No This OS is a joke. Crashes much like DOS. I'm at a loss to think of any good points. You can change the colours in Control Panel Ugly UI, hideous to program for. How on earth did Microsoft succeed with this rubbish?
FreeBSD 250
I installed a copy just when I finished my PhD. Only ever used it to dabble about at home
No Never crashed it. Generally well designed and implemented. It's a bit different to SysV, especially for network programming. Not the greatest range of software. The installer is fairly easy to use, but will happily let you select more stuff to install than you have disk space for.
Oberon 300
Again, installed this at Manchester.

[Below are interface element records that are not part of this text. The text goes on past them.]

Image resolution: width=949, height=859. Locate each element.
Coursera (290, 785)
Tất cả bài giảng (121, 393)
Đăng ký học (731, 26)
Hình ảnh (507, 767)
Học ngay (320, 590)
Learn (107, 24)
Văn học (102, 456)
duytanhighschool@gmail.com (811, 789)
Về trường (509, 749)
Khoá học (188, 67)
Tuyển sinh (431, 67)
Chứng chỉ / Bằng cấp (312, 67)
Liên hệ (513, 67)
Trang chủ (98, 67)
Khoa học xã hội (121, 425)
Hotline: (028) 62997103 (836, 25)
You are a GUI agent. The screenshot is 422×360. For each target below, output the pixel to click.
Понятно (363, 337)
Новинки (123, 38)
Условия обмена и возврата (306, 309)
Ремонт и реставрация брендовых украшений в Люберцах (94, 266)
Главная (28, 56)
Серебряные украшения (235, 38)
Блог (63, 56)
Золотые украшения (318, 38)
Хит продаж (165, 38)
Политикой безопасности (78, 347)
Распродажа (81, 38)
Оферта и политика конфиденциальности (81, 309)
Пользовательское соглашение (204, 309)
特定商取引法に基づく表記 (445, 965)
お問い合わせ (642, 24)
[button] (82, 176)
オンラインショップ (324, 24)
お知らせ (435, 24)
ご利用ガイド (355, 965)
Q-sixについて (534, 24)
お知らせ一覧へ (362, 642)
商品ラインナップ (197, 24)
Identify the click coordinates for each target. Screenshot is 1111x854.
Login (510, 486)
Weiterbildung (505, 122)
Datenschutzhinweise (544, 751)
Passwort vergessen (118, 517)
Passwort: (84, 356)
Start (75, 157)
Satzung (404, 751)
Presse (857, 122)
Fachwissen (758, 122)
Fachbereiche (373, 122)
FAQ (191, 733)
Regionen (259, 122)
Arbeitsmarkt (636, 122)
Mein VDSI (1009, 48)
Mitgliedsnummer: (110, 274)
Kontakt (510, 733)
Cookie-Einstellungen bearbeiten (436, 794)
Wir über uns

I don't use it at the moment.
No NA. Rarely crashed. Not designed for reliability though - it's a radical light-weight research OS. Software very limited. UI unusual to the point of being intimidating. Super fast due to its extreme simplicity. For most non-CPU intensive tasks, it makes my old Dell 486 66MHz more reactive than Windows NT or unix on my homebrew Pentium III 500MHz, which should be at least 10 times faster. The compiler is also like lightning.
Linux 300
Use it via remote login quite a bit at work.
No Booting lockups when config changes, otherwise no problems at home. Hundreds of forced reboots of machines at work, mainly due to lousy NFS implementation hanging Huge choice of worthless free software There's always the risk that the application you want to use has been meddled with. This means that if you've used a real unix, linux can be a pain with all its "improved" tools. There's a substantial amount of incompatibility between even the dozen or so most popular distros. ext2fs is scary. Even though I always do clean shutdowns, about 1/3 of all boots start with fsck, and a good number of those fail and require a manual 'fsck -y'. At the moment, my Fedora Core 6 installation won't start the network interface when booting as it has decided that the address is in use. Even when it's the only PC turned on, behind a NAT firewall using an unroutable 192.168.0.255 address.

Ideal OS?

The characteristics that, for me, the ideal OS should have are:

If I could have the UI and API of OS/2, the range of applications of 32bit Windows, the stability of Solaris and the lightweightness of Oberon, then I'd be satisfied.